According to the results of this study, the quality of life assisted by the four dimensions of life scored higher. Combined with the results of the analysis, that is, after the posterior fusion and fixation treatment, the implementation of a new head and neck fixed traction device combined with nasal cannula oral release relief reduced the clinical operation time, reduced the risk of bleeding and infection, and then quickly completed the fusion surgery and made it highly stable, which could obtain higher head and neck fixation effect, keep the head of the patient in a normal physiological position, and finally improve the quality of life of the patient while improving the curative effect.
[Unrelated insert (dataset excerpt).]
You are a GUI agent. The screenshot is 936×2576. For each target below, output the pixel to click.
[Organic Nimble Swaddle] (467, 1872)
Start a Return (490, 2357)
Restore cervical physiological radian was difficult to summarize clinical atlanto-axial abnormalities in patients with vertebral dislocation [11]. However, a new type of head and neck fixation and traction device could be used to achieve fixed traction before operation, which could reduce the atlantoaxial deformation, and thus lay a good foundation for the subsequent operation of reduction, so as to obtain a higher clinical traction effect [12]. A higher head and neck fixation effect could be obtained, so that the head of patients could maintain a normal physiological position, and finally improve the quality of life of patients while improving the curative effect [13].

Conclusion

In conclusion, the posterior fusion treatment of patients with atlantoaxial joint dislocation with new head and neck deformity, assisted by nasal cannula oral release decompression fixation with fixed traction device, can enhance the fixation effect, help to increase the surgical efficacy of patients, and improve the quality of life of patients. It can improve the patient’s spinal cord function, effectively relieve the patient’s pain symptoms, and reduce the risk of surgery. It can promote the recovery of patients from many aspects and is worthy of clinical application. There are still some shortcomings in this study, such as relatively small sample size, short time span, incomplete results, etc., which may increase biased research data. Therefore, we should further expand the sample size in subsequent clinical studies. Based on the research of large samples and multiple centers, the results of this research are rich article end observation indicators, while improving the overall reference value of the research results.